[Start of section]

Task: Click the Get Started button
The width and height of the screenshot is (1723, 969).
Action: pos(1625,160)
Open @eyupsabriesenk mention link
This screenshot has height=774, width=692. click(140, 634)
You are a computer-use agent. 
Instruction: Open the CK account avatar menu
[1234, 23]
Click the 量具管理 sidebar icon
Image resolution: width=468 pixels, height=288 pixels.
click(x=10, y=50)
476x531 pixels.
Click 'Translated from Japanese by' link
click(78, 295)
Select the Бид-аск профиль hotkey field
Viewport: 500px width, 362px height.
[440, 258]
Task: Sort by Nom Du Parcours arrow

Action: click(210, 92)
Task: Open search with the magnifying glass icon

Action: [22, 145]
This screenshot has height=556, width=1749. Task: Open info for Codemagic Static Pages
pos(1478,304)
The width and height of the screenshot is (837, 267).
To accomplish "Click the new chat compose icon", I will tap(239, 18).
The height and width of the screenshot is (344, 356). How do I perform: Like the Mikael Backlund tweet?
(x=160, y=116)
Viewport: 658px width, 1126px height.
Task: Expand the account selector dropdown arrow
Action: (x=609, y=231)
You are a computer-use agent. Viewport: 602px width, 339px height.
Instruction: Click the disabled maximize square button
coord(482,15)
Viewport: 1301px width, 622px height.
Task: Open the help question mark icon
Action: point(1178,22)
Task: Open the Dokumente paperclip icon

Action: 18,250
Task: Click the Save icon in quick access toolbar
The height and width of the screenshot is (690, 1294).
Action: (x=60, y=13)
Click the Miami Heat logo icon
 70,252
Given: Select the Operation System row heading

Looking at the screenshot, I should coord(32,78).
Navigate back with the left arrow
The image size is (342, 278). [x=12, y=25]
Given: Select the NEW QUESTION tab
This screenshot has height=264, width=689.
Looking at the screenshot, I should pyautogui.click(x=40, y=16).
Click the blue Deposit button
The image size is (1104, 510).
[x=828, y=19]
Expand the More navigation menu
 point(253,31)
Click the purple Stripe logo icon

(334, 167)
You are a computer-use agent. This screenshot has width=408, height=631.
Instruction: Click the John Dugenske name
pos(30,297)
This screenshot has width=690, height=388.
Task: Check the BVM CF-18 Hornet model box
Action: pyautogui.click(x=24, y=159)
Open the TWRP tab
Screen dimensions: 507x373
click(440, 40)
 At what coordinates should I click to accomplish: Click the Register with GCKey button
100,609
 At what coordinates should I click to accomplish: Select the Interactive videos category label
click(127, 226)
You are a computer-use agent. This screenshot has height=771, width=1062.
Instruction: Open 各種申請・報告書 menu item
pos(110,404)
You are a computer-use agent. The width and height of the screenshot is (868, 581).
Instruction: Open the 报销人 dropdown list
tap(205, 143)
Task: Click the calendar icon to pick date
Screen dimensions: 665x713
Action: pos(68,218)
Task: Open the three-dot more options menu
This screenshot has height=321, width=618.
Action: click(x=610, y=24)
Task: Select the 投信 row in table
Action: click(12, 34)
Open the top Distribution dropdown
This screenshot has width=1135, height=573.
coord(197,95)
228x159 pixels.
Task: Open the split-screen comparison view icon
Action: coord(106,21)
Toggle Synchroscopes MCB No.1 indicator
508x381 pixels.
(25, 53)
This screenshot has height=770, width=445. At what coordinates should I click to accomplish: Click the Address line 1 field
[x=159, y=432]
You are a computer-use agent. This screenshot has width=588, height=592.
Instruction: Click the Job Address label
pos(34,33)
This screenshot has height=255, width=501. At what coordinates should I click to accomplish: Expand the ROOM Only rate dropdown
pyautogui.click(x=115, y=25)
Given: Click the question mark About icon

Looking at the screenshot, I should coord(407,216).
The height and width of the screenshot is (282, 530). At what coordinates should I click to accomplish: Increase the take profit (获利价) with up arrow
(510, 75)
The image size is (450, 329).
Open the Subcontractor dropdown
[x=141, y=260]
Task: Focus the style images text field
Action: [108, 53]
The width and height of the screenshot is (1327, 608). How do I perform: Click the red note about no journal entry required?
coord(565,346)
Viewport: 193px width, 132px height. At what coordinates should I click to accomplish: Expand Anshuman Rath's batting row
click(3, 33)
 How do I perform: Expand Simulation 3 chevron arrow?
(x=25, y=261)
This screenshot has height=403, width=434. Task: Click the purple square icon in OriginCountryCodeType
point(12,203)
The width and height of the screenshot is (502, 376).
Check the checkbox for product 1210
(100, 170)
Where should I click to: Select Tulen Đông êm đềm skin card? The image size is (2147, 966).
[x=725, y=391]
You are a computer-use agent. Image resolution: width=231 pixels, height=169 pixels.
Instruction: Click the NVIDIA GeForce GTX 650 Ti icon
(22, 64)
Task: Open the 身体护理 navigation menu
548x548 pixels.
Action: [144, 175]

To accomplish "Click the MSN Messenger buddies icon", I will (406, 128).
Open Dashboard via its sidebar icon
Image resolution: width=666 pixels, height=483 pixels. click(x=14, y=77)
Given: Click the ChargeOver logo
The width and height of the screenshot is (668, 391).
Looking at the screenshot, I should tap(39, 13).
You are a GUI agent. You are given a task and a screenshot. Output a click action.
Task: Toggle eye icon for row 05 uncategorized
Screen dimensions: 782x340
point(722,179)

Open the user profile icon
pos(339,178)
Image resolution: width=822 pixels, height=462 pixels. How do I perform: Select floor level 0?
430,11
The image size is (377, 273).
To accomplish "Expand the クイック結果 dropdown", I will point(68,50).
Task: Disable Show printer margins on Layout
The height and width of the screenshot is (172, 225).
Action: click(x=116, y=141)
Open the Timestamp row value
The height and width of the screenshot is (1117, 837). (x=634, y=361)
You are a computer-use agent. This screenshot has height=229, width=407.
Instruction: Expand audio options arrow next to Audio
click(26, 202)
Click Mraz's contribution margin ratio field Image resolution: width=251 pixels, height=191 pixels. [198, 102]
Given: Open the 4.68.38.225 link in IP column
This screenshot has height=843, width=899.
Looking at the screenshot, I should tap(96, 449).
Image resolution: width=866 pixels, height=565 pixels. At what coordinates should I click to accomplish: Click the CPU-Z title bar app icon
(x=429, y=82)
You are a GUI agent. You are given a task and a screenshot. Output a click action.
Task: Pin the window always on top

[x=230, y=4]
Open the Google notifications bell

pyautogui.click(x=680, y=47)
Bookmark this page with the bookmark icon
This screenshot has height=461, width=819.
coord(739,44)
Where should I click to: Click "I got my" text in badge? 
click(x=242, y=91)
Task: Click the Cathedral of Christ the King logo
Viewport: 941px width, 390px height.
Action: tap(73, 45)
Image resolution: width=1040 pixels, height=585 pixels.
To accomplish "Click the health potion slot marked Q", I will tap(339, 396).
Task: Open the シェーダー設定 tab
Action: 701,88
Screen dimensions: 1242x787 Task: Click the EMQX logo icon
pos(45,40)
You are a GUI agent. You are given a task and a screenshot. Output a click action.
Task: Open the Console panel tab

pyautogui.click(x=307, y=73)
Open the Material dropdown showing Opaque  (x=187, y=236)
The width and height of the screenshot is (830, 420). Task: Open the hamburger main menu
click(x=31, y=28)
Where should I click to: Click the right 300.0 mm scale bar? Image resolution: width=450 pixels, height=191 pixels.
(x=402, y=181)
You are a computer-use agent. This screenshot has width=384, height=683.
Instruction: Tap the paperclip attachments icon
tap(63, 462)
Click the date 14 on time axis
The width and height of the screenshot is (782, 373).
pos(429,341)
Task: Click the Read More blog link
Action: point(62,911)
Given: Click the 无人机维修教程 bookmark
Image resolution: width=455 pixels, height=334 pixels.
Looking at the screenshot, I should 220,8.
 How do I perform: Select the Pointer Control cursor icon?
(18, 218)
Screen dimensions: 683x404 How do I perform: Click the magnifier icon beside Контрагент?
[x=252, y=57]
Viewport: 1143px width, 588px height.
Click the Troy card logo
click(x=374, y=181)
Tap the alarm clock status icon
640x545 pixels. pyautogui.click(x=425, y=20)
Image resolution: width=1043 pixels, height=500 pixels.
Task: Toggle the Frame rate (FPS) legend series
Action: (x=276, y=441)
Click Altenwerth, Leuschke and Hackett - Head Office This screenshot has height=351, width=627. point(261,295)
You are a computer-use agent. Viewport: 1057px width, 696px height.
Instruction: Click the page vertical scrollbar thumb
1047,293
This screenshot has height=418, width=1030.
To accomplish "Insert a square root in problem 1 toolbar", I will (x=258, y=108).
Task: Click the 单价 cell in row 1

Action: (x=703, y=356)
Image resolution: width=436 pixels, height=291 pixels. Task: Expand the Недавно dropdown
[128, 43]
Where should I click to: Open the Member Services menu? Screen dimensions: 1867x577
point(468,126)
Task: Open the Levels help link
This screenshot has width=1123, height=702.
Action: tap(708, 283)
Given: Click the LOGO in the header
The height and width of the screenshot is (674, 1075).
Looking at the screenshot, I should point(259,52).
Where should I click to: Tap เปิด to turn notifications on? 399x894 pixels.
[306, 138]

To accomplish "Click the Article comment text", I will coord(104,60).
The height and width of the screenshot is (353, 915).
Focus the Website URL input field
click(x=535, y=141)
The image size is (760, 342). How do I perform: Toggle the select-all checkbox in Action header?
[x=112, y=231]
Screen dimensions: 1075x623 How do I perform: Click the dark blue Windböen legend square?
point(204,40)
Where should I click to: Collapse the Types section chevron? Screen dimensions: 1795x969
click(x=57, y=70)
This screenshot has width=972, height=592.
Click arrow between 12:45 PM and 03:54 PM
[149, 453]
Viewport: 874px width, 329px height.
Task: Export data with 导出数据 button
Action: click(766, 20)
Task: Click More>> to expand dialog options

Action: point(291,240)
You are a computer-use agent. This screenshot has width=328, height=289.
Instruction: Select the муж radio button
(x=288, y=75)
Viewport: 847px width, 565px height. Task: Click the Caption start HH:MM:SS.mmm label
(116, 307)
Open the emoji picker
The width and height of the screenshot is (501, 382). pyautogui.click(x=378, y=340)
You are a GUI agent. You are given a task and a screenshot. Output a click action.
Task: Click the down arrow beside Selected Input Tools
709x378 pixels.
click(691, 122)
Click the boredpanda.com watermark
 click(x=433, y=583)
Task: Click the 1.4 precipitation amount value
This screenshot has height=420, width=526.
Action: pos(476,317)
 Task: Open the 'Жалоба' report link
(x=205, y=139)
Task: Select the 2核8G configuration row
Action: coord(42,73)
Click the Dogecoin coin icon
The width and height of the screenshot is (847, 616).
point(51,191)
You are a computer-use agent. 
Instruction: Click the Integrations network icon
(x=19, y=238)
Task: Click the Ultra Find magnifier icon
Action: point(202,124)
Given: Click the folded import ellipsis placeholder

[End of section]

[TASK OBJECTIVE]:
Collect the lines of the records that include the string "bookmark".

[REPLY TO THE EXERCISE]:
Bookmark this page with the bookmark icon
Given: Click the 无人机维修教程 bookmark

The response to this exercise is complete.